Text Clint: "Which jobs have been in parts-pending status for more than 3 days without any outbound contact logged?"

Sources

Frequently Asked Questions

4 questions home service owners actually ask about this.

  • 01What is first-call resolution rate and why does it matter for appliance repair?

    First-call resolution rate is the percentage of repair visits where the appliance is fully repaired on the first tech visit, with no return trip required. It matters because a return trip costs the same as the first trip in labor and drive time, but usually generates little or no additional revenue if the return is covered under the original repair warranty. A shop with a 60% first-call rate is effectively giving away 40% of its truck rolls. At $60 per truck roll in loaded vehicle cost, that adds up to thousands of dollars monthly in shops running 80 or more jobs per week.

  • 02How do I track parts cost percentage in my CRM?

    In Jobber and Housecall Pro, pull the Revenue report filtered by date range and add the parts/materials column.

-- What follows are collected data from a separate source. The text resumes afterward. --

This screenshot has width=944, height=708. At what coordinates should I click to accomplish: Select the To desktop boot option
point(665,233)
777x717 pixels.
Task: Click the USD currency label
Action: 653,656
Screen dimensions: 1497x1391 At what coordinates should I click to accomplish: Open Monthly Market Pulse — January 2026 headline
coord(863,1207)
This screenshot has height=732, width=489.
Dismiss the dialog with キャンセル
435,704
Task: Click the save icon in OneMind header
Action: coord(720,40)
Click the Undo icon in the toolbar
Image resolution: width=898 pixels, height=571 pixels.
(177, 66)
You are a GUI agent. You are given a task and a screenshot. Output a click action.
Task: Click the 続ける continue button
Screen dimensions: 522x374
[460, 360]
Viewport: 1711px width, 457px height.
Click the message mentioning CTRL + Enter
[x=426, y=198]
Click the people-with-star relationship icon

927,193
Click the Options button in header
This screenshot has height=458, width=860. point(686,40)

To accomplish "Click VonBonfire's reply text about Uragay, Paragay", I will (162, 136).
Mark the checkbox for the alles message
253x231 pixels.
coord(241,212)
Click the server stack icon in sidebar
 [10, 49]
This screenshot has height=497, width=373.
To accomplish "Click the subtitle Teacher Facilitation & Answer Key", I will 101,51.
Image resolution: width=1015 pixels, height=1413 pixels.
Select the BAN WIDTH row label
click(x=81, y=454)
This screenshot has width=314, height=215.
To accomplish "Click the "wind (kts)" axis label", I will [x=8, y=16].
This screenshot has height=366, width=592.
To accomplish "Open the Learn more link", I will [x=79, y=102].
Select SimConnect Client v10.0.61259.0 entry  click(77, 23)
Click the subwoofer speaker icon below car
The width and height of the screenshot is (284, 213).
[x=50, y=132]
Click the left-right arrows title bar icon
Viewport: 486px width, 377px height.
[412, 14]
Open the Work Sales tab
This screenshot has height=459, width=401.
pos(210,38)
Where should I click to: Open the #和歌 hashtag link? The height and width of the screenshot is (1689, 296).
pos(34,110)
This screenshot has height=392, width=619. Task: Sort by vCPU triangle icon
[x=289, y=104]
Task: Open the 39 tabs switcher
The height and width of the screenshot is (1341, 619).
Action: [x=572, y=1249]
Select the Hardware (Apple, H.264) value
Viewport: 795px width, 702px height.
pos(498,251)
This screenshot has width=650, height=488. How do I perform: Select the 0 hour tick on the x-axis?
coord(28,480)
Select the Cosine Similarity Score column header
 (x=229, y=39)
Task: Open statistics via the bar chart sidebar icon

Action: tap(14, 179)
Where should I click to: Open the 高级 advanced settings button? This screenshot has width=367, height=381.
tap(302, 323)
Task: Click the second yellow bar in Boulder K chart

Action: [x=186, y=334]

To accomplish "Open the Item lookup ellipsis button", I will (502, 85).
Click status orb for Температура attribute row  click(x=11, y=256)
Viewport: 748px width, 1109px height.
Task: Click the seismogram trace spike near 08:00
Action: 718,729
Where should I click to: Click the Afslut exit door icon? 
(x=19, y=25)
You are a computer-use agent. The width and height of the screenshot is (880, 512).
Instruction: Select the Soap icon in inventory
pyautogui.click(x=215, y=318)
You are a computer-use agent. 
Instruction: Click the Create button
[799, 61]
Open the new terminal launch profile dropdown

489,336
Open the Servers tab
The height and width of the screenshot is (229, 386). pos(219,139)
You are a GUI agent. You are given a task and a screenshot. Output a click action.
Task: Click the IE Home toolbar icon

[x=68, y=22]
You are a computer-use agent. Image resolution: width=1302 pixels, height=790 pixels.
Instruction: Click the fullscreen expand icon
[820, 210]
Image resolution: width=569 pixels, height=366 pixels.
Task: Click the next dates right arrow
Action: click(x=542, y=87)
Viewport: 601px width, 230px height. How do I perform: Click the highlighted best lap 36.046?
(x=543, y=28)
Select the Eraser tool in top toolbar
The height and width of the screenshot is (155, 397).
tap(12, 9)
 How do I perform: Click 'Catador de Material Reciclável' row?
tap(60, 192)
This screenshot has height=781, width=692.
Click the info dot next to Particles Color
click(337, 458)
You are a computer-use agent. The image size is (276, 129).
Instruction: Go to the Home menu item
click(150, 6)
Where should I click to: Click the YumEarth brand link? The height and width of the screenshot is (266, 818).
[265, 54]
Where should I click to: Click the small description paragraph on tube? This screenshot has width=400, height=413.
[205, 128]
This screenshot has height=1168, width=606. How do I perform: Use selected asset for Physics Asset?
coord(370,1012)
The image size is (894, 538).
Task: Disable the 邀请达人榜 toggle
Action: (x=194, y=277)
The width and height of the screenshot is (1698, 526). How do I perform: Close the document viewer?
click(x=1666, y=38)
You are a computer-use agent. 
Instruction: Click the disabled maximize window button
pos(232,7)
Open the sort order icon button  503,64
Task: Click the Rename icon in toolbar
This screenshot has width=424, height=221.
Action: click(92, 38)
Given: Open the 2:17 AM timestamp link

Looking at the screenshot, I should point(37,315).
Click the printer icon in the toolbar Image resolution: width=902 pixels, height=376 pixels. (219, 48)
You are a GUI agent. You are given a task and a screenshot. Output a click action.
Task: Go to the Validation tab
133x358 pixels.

Divide total parts cost by total invoiced revenue. In Workiz, the Job Cost report includes line-item parts costs by job. For shops without a price book enforced in the CRM, parts cost percentage is unreliable because techs may enter estimated costs rather than actual costs. Enforcing price book usage is a prerequisite for tracking this metric accurately.

  • 03Should I take home warranty network jobs?

    Track the margin on your current home warranty network jobs before deciding. Calculate: authorized payout minus parts cost minus tech labor cost minus drive time cost. If that number is positive and the volume fills otherwise empty schedule slots, the jobs contribute margin even at lower rates. If that number is negative or near zero, you are subsidizing home warranty company customers with your overhead. Most appliance shops that track this precisely find that home warranty jobs are break-even at best and margin-negative when fully loaded.

  • 04What is a healthy callback rate for appliance repair?

    Below 8% on a trailing 30-day basis. 8 to 12% is a yellow flag: investigate by tech and appliance type to find the pattern. Above 12% is a red flag requiring immediate process review. In appliance repair, the most common callback cause is not defective parts (though it occurs) but incomplete end-of-visit testing: the tech fixed the presenting symptom, did not run the appliance through a full cycle before leaving, and a second issue appeared within days.